Part II. Climbing the Pyramid

If you can see your path laid out in front of you step by step, you know it’s not your path. Your own path you make with every step you take. That’s why it’s your path. Joseph Campbell

Part II introduces the schema for the rest of the book: the data-value pyramid. Throughout the rest of our lessons, we will use the data-value pyramid to iteratively build value from very simple records up to interactive predictions. We begin with theory, then dive into practice using the framework I previously introduced.

Building Agile Data Science products means staging an environment where reproducible insights occur, are reinforced, and are extended up the value stack. It starts simply with displaying records. It ends with driving actions that create value and capture some of it. Along the way is a voyage of discovery.

The structure of this voyage, shown in the figure below, is called the data-value pyramid.

The data-value stack mirrors Maslow’s hierarchy of needs in the sense that lower levels must precede higher levels.
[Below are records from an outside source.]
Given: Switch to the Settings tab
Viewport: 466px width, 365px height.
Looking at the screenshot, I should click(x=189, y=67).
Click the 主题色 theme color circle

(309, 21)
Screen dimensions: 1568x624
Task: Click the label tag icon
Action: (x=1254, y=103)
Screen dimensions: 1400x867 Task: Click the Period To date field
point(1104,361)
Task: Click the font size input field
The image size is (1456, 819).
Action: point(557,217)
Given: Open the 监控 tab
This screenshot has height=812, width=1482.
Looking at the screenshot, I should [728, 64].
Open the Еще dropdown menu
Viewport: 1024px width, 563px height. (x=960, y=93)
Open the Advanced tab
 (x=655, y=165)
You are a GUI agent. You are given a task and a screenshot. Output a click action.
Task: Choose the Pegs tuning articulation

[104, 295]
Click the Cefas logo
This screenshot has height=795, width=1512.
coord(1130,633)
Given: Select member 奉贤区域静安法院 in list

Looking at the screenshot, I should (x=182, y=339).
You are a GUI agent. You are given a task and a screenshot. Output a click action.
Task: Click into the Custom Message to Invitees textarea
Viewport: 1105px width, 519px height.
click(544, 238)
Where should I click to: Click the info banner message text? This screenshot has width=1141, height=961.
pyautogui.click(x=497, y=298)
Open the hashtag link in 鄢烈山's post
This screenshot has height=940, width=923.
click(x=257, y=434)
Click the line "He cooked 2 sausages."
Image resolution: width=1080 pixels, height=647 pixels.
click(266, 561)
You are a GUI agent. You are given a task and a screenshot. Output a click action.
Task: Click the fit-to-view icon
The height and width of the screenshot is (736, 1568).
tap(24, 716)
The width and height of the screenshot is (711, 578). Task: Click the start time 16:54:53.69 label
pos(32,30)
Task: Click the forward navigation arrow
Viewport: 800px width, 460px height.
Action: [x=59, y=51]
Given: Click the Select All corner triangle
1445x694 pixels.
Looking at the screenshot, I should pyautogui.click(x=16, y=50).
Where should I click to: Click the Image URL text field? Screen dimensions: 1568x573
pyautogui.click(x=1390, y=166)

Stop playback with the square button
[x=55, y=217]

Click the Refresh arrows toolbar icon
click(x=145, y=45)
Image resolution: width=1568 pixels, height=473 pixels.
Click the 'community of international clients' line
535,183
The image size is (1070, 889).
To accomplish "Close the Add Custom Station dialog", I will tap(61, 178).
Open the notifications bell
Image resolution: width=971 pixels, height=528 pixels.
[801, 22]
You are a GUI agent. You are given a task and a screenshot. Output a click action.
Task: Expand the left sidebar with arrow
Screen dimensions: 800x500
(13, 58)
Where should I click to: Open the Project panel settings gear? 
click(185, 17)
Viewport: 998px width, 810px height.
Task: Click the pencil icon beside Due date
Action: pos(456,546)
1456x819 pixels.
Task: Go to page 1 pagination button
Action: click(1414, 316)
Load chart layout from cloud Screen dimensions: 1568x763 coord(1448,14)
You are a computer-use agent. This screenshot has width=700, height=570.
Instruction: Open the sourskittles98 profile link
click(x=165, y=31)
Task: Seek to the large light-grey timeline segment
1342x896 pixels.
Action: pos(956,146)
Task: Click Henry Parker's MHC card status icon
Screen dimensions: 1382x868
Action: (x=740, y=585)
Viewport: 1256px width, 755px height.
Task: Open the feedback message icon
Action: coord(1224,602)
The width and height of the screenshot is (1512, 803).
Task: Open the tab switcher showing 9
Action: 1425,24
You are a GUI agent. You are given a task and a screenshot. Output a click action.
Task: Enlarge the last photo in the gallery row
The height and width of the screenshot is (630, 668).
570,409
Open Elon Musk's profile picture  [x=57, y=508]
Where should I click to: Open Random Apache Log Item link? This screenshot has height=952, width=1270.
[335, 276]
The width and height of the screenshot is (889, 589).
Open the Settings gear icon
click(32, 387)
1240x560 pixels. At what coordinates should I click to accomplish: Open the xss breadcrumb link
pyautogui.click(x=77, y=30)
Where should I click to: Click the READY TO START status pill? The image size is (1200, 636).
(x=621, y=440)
The higher levels (like predictions) depend on the lower levels (like reports), so we can’t skip steps. If we do so, we will lack sufficient structure and understanding of our data to easily build features and value at the higher levels.

The data-value stack begins with the simple display of records, where the focus is on connecting or “plumbing” our data pipeline all the way through from the raw data to the user’s screen. We then move on to charts, where we extract enough structure from our data to display its properties in aggregate and start to familiarize ourselves with those properties. Next comes identifying relationships and exploring data through interactive reports. This enables statistical inference to generate predictions. Finally, we use these predictions to drive user behavior in order to create and capture value.